Um rei que brincava com sanfona Difícil mesmo é o Nordeste deixar passar em branco aniversário de Luiz Gonzaga, que deu voz à região e foi confundido com ela

Luce Pereira
lucepereira.pe@dabr.com.br

Publicação: 13/12/2015 03:00

Não existe ambiente propício para a genialidade se transformar em árvore de frutos eternos. Gênios simplesmente nascem e de suas “aldeias” ou longe delas são capazes de criar, ao redor do mundo, um exército de cativos admiradores. É quase impossível, a cada 13 de dezembro, não lembrar que bem próximo de nós circulava um deles, metido em roupas de vaqueiro, com uma sanfona sempre disposta a cantar as dores e alegrias de um povo chamado Nordeste. Luiz Gonzaga estaria completando 103 anos hoje, se não tivesse se ausentado há 23. Foi-se sem deixar nenhum tijolo por ser colocado no grande edifício em que se transformou sua obra e, portanto, despediu-se como poucos – sem pedra nenhuma no caminho do imenso legado.

Não resta dúvida, é um mito. E como todos eles, teve a vida e a obra cascavilhada por enxeridos/curiosos, pesquisadores, especialistas, de maneira que as origens de sua genialidade não são mais segredo para ninguém. No entanto, a mesma pergunta segue sendo feita: como é possível uma música, poesia tão sábia, tocante, verdadeira, ter nascido no meio da caatinga, em universo tão severo, de luta feroz pela sobrevivência? Isto nem as (cerca de) 19 publicações, incontáveis artigos e teses acadêmicas conseguiram explicar, para alívio de quem prefere imaginá-lo como um sujeito pelo qual um anjo teimoso tomou-se de simpatia, soprando-lhe ao ouvido aquelas mais de quinhentas canções. Afinal de contas, para o bem e para o mal, nem tudo na vida pode ser explicado. Mesmo à luz da ciência.

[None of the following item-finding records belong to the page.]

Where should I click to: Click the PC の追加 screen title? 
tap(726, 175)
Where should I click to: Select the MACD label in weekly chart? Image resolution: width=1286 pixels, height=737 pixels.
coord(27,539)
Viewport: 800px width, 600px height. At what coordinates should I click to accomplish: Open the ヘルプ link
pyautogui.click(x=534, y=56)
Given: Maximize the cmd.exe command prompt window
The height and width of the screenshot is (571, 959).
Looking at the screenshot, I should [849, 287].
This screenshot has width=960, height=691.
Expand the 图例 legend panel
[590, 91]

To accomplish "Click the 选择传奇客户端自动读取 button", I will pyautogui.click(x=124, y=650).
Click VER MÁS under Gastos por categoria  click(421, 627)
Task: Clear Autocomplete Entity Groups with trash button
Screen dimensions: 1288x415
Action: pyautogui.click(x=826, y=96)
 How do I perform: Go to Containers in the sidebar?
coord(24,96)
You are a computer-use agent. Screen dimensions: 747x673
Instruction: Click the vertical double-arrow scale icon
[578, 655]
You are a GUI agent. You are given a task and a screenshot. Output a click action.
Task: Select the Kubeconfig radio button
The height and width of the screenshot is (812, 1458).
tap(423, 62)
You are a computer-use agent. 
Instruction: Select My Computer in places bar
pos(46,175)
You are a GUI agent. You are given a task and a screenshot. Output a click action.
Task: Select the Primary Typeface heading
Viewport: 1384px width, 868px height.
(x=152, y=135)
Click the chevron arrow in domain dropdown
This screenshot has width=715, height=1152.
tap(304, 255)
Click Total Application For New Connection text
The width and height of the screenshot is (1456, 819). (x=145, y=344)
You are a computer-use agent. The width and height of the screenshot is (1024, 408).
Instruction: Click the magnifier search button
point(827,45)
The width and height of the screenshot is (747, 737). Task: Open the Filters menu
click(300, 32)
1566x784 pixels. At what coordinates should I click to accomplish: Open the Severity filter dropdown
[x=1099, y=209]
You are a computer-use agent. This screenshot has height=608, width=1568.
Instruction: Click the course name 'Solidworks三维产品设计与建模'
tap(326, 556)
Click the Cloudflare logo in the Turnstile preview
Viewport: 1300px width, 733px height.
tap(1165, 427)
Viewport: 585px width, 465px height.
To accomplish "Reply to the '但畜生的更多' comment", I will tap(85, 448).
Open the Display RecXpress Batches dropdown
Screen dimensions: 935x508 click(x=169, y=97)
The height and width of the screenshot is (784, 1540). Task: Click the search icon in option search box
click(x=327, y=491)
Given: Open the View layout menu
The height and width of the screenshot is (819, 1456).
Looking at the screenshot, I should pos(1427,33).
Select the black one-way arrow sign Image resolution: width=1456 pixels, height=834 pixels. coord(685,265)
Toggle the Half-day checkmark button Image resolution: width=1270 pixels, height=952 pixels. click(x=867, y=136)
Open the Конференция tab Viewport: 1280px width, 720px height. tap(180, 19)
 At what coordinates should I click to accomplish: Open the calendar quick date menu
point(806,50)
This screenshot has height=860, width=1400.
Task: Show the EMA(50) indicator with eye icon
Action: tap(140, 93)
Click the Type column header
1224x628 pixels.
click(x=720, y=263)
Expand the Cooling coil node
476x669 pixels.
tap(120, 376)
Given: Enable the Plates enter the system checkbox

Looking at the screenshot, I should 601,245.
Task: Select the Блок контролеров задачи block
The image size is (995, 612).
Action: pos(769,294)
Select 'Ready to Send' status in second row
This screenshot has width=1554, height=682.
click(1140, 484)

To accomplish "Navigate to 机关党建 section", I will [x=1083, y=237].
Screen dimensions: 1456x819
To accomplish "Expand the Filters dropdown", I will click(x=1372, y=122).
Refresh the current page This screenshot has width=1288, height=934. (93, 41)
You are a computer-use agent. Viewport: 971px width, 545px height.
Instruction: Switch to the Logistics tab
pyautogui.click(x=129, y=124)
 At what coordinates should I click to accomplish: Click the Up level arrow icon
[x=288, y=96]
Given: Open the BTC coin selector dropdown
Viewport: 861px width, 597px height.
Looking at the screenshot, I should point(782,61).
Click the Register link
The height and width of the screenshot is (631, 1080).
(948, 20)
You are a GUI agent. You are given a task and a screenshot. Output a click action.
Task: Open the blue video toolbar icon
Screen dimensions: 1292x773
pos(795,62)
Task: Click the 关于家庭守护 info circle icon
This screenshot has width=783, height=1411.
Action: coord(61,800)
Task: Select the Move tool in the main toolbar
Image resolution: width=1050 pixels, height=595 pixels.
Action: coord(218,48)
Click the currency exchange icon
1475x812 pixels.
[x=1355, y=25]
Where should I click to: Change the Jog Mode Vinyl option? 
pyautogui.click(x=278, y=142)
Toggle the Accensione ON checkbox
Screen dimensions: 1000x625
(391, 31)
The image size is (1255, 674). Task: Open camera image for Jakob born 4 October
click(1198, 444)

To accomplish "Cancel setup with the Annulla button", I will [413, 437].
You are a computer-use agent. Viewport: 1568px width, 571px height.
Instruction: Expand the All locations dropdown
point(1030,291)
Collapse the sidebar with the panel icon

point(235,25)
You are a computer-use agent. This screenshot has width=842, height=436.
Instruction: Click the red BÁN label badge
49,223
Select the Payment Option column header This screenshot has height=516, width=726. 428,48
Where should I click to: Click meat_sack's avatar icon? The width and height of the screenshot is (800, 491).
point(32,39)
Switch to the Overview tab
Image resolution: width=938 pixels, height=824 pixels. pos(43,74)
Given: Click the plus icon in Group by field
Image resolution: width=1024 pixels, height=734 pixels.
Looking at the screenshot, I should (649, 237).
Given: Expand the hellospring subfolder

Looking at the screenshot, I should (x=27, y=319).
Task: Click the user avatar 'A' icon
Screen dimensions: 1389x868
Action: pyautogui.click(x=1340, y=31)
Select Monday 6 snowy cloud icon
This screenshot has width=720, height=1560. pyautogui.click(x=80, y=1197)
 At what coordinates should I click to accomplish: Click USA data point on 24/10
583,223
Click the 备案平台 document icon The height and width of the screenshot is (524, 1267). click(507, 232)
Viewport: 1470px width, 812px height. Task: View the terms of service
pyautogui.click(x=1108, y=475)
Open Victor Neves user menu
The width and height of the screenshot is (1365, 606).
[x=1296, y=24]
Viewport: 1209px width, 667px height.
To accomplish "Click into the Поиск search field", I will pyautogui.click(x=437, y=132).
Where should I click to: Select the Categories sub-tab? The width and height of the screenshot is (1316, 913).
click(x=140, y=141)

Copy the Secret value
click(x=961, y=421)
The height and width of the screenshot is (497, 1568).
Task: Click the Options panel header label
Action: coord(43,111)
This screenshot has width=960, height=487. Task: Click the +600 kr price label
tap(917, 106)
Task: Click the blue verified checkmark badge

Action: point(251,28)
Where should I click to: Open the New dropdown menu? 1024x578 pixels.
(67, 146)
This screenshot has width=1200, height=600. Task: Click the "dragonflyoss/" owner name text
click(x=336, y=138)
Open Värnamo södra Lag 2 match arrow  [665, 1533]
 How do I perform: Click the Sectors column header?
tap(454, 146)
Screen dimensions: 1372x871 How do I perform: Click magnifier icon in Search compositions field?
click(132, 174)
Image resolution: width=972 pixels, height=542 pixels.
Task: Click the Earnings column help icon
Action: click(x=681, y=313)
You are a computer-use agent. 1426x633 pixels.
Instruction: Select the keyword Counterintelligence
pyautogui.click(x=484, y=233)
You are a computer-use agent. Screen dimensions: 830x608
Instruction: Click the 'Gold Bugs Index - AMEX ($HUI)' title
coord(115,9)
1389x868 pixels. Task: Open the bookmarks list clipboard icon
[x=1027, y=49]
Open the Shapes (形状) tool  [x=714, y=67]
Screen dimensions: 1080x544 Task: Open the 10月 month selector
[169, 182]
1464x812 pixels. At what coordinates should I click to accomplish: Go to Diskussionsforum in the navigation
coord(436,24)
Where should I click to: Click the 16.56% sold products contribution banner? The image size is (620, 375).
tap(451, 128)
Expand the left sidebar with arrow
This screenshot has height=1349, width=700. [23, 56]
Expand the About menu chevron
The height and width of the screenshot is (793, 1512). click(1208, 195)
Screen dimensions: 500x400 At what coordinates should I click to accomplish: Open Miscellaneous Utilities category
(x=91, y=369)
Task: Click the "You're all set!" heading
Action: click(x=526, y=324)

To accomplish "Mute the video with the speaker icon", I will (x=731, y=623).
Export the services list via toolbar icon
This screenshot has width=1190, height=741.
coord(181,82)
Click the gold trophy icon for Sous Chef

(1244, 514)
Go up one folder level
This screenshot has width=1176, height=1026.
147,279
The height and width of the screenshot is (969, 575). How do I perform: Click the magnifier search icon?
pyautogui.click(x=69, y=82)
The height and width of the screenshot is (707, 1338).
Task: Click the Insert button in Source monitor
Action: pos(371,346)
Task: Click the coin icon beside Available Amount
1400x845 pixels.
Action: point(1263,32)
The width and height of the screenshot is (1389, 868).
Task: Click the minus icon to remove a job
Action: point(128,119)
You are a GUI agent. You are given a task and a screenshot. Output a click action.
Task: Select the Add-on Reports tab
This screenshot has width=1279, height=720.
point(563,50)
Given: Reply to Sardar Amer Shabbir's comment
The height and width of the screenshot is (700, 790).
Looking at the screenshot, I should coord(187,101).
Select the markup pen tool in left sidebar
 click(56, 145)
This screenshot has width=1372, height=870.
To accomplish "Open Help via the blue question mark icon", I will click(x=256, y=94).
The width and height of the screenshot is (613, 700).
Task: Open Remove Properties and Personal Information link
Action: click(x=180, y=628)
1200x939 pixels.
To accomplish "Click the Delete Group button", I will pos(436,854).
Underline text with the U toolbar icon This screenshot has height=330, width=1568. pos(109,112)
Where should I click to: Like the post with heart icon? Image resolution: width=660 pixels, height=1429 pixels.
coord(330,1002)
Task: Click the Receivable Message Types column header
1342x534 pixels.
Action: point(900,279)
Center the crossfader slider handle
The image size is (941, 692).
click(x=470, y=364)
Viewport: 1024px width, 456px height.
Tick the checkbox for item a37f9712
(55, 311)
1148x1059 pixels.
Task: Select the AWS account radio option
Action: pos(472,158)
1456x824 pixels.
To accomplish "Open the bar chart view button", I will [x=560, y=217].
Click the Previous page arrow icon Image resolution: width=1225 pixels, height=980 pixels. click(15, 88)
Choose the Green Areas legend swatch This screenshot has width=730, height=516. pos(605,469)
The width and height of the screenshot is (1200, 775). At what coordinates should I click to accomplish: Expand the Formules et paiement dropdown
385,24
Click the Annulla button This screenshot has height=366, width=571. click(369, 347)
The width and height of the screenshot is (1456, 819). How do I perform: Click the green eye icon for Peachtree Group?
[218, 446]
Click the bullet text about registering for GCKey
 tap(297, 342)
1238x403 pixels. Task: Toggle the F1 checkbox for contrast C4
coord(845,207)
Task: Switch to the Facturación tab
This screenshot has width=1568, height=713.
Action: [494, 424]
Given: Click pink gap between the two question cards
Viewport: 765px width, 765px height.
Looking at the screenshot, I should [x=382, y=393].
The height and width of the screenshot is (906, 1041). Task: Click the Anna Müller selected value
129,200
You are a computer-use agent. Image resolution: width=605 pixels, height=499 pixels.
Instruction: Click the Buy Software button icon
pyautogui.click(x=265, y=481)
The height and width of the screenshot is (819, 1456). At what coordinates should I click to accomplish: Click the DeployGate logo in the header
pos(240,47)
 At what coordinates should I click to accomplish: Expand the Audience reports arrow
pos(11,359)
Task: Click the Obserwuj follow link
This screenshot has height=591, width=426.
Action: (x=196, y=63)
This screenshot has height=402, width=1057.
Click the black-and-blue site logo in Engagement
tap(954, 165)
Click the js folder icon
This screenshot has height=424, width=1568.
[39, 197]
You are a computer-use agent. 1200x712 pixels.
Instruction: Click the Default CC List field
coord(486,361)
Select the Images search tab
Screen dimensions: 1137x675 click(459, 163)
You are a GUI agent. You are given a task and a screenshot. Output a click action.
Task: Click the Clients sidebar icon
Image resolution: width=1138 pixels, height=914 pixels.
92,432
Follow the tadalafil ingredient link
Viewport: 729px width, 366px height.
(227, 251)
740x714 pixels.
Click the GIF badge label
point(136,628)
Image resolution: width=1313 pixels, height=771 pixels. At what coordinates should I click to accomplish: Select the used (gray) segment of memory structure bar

Enquanto o segundo dos nove filhos de Ana e Januário nascia na casa de chão batido da Fazenda Caiçara (Exu, 700 quilômetros do Recife), a difícil realidade no Sertão se encarregava de ampliar a distância entre o mundo de Lula e o que, numa língua estranha, perseguia o progresso como se apenas ele desse sentido à rápida passagem do homem pelo planeta. E quando este mesmo mundo descobria as vitaminas, naquele em que a Asa Branca musicava o destino do menino era praticamente a fé que nutria. Em um o medo da morte, que poderia vir com certo cabra chamado Lampião ou com uma doença crônica chamada miséria; em outro a celebração da vida, interrompida para mais de 1.500 pessoas que viajavam no luxuosíssimo transatlântico Titanic. Luiz Gonzaga nunca chegaria a conhecer nada parecido, mas sua música navegou até se transformar em tese de doutorado defendida pela professora paraibana Elba Braga Ramalho, na Universidade de Liverpool (Inglaterra), terra dos Beatles. O trabalho acabou virando livro, em 2012, quando do centenário do Rei do baião.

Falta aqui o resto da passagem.